● Extrait du document
○ ○ ○ ○ ○ ○ ○
Bien que se considérant "l'être le plus rationnel de la famille ", devenue professeur d'université, elle lutte, pourtant et encore avec" les esprits de l'eau et des bois" de son Estonie natale, convaincue que la branche de la famille dont elle est issue "possède un talent rare pour rater sa vie".
Sa grand-mère paternelle vient de se donner la mort. Trois jours après les funérailles ,commencent ses cauchemars,malaises et insomnies. Une mort qui lui laisse un lourd héritage, un douloureux retour au passé familial , dont le tragique rejoint celui de l'Histoire.
De janvier à juillet 2010 ,Kadri nous relate ce passé à travers deux récits,l'un contemporain, la sienne , l'autre celui de Liisi, une amie de la grand-mère ,déportée en Sibérie par les Soviétiques en 1941. La grand-mère est le lien entre ces deux périodes.
○ ○ ○ ○ ○ ○ ○
● Données sources
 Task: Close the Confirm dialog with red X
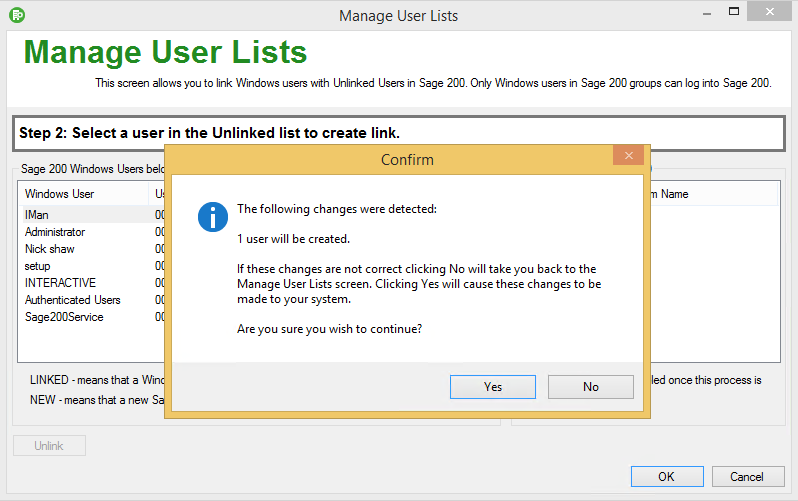tap(628, 156)

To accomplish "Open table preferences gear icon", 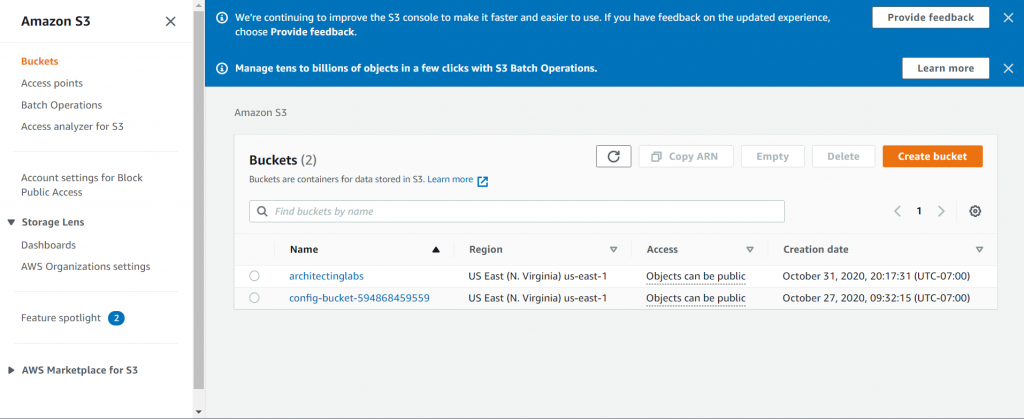I will 975,211.
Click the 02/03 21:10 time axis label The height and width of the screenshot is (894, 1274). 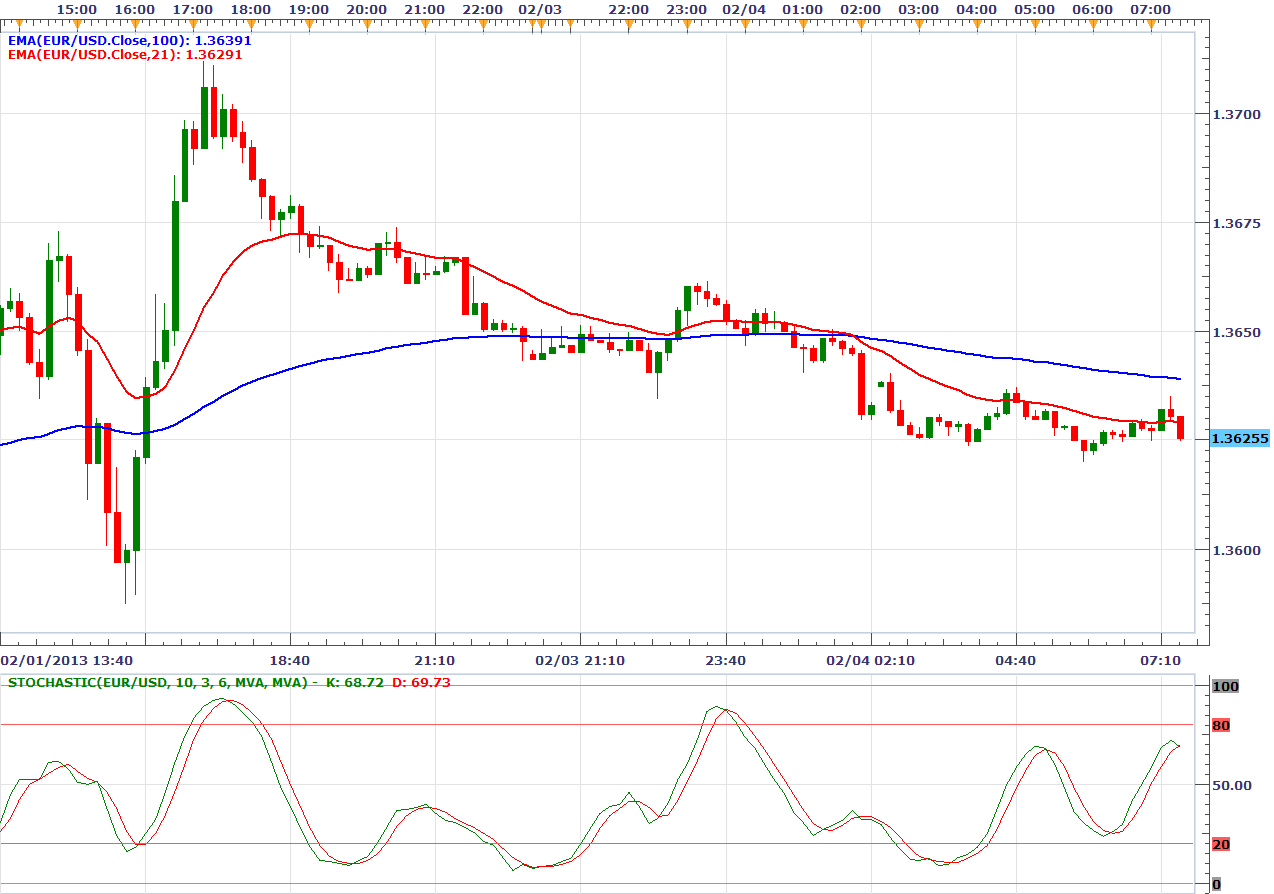click(580, 661)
○ ○ ○ ○ ○ ○ ○
● Consignes
[1] D'après l'extrait, qu'est-ce qui fait de la grand-mère le lien entre les deux périodes évoquées ? Répondez en une à trois phrases.
[2] Recopiez mot pour mot le passage de l'extrait qui commence aux mots « Sa grand-mère paternelle » et s'arrête après les mots « ces deux périodes. ».
Ces données sont sans rapport avec l'extrait.

● Corrigés
[1] Kadri mène deux récits : le sien, contemporain, et celui de Liisi, déportée en Sibérie par les Soviétiques en 1941. La grand-mère est à la fois la grand-mère paternelle de Kadri et une amie de Liisi, ce qui la place entre ces deux périodes.

[2]
Sa grand-mère paternelle vient de se donner la mort. Trois jours après les funérailles ,commencent ses cauchemars,malaises et insomnies. Une mort qui lui laisse un lourd héritage, un douloureux retour au passé familial , dont le tragique rejoint celui de l'Histoire.
De janvier à juillet 2010 ,Kadri nous relate ce passé à travers deux récits,l'un contemporain, la sienne , l'autre celui de Liisi, une amie de la grand-mère ,déportée en Sibérie par les Soviétiques en 1941. La grand-mère est le lien entre ces deux périodes.